Records drawn from a dataset
..............................
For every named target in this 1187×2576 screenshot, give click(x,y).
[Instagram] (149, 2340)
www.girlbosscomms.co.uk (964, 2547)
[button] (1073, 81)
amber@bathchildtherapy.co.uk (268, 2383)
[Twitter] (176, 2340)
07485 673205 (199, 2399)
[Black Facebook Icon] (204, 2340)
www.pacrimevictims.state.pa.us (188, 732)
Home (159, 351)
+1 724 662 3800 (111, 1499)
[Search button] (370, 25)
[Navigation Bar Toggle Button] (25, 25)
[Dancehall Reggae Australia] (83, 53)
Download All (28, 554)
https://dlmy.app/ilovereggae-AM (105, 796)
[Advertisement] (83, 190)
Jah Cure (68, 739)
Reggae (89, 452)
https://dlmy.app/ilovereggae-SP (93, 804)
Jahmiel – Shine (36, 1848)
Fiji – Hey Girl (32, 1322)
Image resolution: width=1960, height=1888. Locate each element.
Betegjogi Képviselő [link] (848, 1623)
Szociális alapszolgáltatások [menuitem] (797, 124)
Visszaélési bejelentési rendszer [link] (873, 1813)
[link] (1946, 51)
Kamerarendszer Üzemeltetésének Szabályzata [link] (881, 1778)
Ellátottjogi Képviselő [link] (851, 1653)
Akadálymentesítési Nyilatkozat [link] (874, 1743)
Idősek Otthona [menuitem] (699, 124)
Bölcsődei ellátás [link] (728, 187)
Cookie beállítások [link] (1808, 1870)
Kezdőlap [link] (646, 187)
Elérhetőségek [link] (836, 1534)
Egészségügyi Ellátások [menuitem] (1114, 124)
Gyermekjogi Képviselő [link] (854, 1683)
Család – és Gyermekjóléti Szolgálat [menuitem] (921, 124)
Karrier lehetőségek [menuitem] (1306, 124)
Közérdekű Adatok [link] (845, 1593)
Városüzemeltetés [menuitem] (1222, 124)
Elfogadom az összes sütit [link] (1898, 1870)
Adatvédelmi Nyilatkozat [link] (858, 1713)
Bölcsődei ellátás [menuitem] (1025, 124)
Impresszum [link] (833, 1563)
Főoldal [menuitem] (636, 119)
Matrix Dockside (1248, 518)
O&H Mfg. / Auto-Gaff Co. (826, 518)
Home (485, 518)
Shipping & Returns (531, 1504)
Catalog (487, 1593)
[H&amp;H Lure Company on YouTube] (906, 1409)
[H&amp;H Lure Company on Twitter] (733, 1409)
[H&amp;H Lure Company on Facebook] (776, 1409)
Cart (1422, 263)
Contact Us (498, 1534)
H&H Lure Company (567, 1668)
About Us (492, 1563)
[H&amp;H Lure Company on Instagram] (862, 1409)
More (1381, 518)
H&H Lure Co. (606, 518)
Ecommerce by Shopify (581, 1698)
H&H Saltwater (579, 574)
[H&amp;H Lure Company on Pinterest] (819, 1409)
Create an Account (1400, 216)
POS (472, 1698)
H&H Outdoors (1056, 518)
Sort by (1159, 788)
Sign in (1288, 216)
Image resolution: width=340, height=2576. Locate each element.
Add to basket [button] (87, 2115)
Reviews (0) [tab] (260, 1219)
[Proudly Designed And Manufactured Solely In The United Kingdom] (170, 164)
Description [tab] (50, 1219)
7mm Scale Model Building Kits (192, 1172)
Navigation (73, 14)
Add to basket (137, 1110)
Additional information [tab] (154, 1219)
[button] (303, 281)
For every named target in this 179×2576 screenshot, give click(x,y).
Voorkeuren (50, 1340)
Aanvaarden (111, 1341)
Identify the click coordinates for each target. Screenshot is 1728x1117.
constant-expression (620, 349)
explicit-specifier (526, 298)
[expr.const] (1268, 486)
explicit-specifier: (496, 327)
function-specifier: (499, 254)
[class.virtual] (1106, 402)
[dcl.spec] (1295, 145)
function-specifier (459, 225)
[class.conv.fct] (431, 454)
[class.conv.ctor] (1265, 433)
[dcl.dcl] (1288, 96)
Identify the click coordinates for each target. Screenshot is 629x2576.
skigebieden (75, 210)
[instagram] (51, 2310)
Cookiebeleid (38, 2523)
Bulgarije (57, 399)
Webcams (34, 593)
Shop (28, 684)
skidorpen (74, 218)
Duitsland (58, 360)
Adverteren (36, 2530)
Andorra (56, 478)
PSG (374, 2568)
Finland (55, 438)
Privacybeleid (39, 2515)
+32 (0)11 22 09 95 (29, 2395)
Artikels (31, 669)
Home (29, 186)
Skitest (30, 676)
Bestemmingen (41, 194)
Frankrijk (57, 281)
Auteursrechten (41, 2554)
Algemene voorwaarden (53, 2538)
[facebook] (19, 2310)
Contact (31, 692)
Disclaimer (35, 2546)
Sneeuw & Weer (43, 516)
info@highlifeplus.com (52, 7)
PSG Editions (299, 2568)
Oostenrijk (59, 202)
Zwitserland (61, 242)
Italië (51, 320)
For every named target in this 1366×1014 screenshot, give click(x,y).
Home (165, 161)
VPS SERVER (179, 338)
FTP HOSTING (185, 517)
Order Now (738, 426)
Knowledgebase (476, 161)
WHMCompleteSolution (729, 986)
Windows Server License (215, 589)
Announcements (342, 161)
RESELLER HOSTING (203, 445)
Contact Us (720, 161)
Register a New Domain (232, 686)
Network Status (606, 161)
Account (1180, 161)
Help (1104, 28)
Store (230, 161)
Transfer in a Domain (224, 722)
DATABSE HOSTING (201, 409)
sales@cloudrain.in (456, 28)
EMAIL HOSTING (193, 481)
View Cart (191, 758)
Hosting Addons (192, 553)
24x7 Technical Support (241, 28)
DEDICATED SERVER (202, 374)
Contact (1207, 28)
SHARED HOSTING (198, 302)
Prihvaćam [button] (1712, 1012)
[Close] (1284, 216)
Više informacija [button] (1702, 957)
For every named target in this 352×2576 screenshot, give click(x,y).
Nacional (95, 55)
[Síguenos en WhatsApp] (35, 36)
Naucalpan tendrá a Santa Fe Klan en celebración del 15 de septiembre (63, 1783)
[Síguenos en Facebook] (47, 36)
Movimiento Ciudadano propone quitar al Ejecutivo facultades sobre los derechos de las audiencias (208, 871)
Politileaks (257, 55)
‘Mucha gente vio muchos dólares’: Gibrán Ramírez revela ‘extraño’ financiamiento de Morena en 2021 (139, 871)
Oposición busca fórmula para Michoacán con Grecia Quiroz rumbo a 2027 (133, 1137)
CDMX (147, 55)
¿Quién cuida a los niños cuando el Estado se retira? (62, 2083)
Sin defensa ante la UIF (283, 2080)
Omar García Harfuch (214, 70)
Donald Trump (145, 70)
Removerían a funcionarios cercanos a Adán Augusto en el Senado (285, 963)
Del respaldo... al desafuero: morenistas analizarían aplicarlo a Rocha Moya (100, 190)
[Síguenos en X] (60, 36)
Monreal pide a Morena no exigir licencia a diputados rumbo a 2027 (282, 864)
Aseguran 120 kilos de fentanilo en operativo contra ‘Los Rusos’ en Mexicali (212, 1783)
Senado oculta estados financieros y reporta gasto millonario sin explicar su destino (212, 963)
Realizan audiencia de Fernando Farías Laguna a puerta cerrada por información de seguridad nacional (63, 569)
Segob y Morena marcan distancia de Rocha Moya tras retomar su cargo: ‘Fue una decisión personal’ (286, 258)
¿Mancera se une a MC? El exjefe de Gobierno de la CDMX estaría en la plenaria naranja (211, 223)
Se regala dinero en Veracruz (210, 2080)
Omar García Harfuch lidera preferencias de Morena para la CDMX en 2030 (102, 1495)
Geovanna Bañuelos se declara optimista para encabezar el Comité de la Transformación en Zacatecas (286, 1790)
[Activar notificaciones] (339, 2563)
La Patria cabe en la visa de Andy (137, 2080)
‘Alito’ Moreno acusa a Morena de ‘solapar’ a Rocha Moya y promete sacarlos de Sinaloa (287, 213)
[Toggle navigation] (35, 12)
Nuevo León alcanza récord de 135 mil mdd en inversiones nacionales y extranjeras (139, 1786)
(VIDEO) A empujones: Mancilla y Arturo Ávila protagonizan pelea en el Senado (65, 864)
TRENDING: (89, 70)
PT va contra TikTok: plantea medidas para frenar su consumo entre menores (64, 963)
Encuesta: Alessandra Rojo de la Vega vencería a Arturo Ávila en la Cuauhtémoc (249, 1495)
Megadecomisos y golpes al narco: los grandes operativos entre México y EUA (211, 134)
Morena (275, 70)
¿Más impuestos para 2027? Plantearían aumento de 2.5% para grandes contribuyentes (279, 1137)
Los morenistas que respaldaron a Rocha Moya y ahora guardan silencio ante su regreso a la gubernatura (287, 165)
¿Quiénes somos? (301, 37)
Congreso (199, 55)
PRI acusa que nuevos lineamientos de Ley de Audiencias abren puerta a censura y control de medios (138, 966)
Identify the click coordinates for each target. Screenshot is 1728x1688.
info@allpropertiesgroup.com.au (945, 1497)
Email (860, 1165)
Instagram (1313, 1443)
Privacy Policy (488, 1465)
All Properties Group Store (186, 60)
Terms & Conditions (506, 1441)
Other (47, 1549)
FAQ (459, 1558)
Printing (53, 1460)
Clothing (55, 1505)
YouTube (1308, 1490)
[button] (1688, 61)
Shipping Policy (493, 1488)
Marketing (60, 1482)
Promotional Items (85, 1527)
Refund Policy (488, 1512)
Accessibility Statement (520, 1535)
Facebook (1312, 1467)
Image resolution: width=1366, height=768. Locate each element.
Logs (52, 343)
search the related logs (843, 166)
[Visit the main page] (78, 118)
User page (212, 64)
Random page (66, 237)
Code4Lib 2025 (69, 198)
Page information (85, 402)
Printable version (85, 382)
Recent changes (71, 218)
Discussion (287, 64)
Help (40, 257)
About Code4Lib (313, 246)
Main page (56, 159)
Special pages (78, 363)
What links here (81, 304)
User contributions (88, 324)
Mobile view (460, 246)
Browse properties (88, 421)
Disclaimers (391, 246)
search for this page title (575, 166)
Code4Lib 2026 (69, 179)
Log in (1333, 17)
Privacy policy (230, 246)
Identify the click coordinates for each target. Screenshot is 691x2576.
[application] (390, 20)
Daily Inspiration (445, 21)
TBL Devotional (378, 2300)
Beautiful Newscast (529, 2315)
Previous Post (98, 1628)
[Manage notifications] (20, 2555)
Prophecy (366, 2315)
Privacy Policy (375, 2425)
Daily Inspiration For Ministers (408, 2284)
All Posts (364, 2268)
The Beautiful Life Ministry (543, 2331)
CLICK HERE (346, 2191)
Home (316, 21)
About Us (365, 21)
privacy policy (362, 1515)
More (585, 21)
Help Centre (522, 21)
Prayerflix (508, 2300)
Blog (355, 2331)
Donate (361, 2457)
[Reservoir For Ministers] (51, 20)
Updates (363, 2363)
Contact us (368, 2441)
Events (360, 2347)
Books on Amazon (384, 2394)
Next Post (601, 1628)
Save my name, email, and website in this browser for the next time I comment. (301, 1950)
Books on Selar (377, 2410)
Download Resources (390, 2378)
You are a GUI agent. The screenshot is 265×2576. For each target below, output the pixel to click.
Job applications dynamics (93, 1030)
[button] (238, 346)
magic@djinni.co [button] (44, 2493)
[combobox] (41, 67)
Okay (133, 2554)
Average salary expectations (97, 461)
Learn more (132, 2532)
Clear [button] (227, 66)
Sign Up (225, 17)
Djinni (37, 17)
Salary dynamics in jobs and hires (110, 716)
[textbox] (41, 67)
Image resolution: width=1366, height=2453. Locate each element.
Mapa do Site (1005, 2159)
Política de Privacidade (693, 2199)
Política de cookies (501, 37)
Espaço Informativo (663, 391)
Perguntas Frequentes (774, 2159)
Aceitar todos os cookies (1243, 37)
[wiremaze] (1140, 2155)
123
..............................
**Required work:**
What you give back should be exactly the lines of the data above from the line with "User contributions (88, 324)" through the line with "Previous Post (98, 1628)", both of those included, and nothing more.

**Task answer:**
User contributions (88, 324)
Mobile view (460, 246)
Browse properties (88, 421)
Disclaimers (391, 246)
search for this page title (575, 166)
Code4Lib 2026 (69, 179)
Log in (1333, 17)
Privacy policy (230, 246)
Identify the click coordinates for each target. Screenshot is 691x2576.
[application] (390, 20)
Daily Inspiration (445, 21)
TBL Devotional (378, 2300)
Beautiful Newscast (529, 2315)
Previous Post (98, 1628)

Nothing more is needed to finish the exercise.